A strategic session is a perfect format of group work that allows a company to discuss key business goals. C-level managers discuss priorities and set annual objectives that can help guide the direction of the entire company.

Broadcast OKRs for the upcoming year and Q1

2 weeks before the upcoming quarter

The results the team achieves at the end of the strategic session will help create a strategy. Based on this data, leaders can also set company-level OKRs for Q1. It is vital to expose them to the entire organization so that the participants on all levels can build their OKRs.

Share teams Q1 OKRs

Start of quarter

Teams set their objectives in reliance on the company’s OKRs and share them at their meetings. OKR alignment links different organization levels together. OKR alignment may be executed top-down, bottom-up, or as a combination of both. The result is aligned OKRs for the whole company, which are transparent to all employees.

Share employee Q1 OKRs

1 week after the start of the quarter

As soon as team OKRs are defined, team members share their OKRs. It may require prior negotiation with their managers. Typically this happens during one-on-one meetings.

Track progress through regular check‐ins

Throughout quarter

Regular OKR check-ins

Teams begin a rhythm of regular OKR check-ins. It allows teams to track progress on a regular (e.g., weekly) basis and change tactics as needed and remove obstacles along the way.

During the check-in, an employee and their manager assess how likely they are to fully achieve their OKRs, discuss blockers, and change the objectives if required. While communicating via check-in reports, employees and their managers may highlight important topics and discuss them later in more detail during one-on-one meetings.

It is vital to develop a habit of OKR check-ins and conduct them weekly or bi-weekly because they help employees track their progress during the quarter.

Success celebration

In addition to check-in meetings, it is very useful to hold separate success celebration meetings. Such meetings could be conducted once a week, bi-weekly, or monthly. Success celebration meetings are a perfect opportunity for teams that have set super-ambitious goals and achieved significant progress, to share their successes and get a boost of motivation from colleagues. Also, such teams fuel back the motivation of other participants.

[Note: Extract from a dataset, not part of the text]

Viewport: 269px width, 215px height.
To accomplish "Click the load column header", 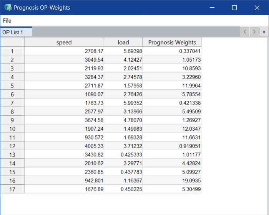I will [x=123, y=42].
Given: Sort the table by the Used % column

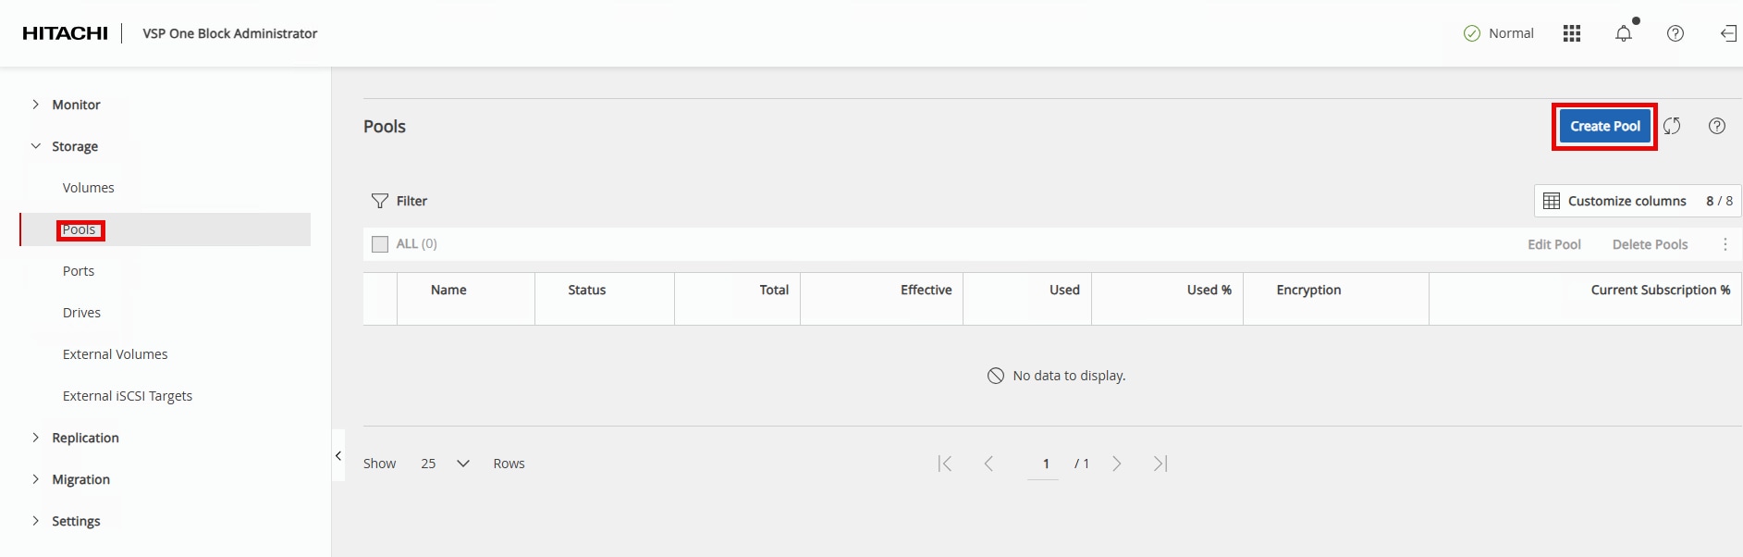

Near the end of the quarter

Employees assess Q1 OKRs.

Before the planning session, it would be good to have a retrospective. During the retrospective meeting, teams can look back at the dynamics of OKRs achievement and analyze what was good and where mistakes were made, where problems were encountered, and how they can be prevented in the next stage. Such analysis helps make a calibration while setting OKR for the next quarter.